TASK DETAILS:
Without including any picture, repeat the records below exactly.

SUPPLIED RECORDS:
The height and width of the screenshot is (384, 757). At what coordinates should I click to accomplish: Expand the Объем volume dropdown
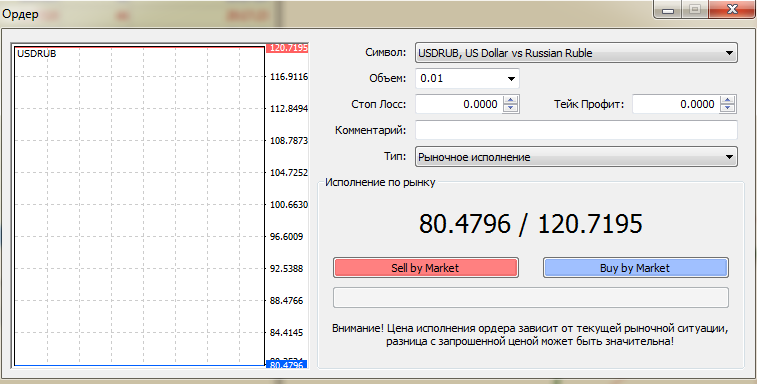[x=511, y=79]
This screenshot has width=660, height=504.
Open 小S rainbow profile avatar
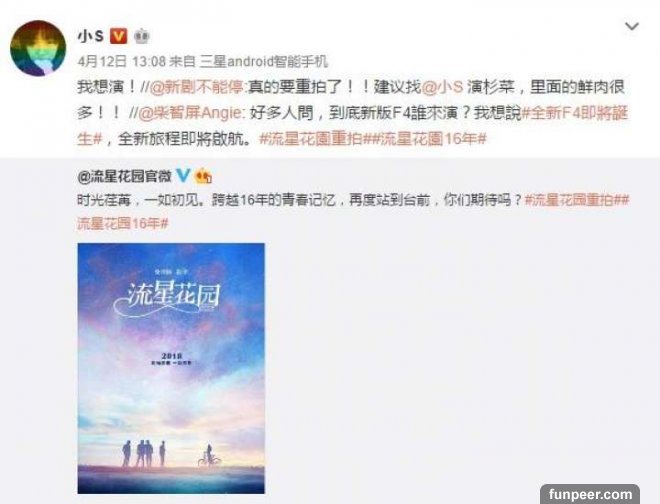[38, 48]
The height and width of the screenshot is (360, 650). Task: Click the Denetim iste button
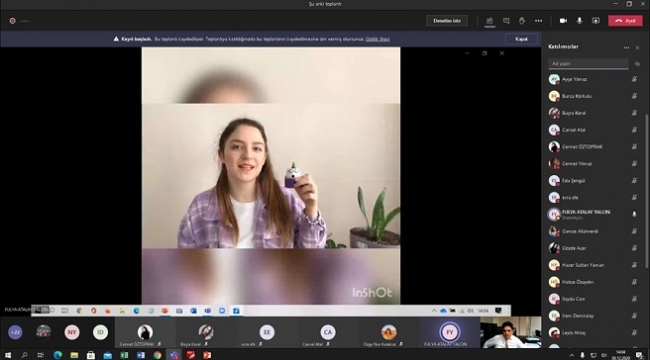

RESPONSE TO THIS EXERCISE:
The height and width of the screenshot is (384, 757). At what coordinates should I click to accomplish: Expand the Объем volume dropdown
[x=511, y=79]
This screenshot has width=660, height=504.
Open 小S rainbow profile avatar
[38, 48]
The height and width of the screenshot is (360, 650). Task: Click the Denetim iste button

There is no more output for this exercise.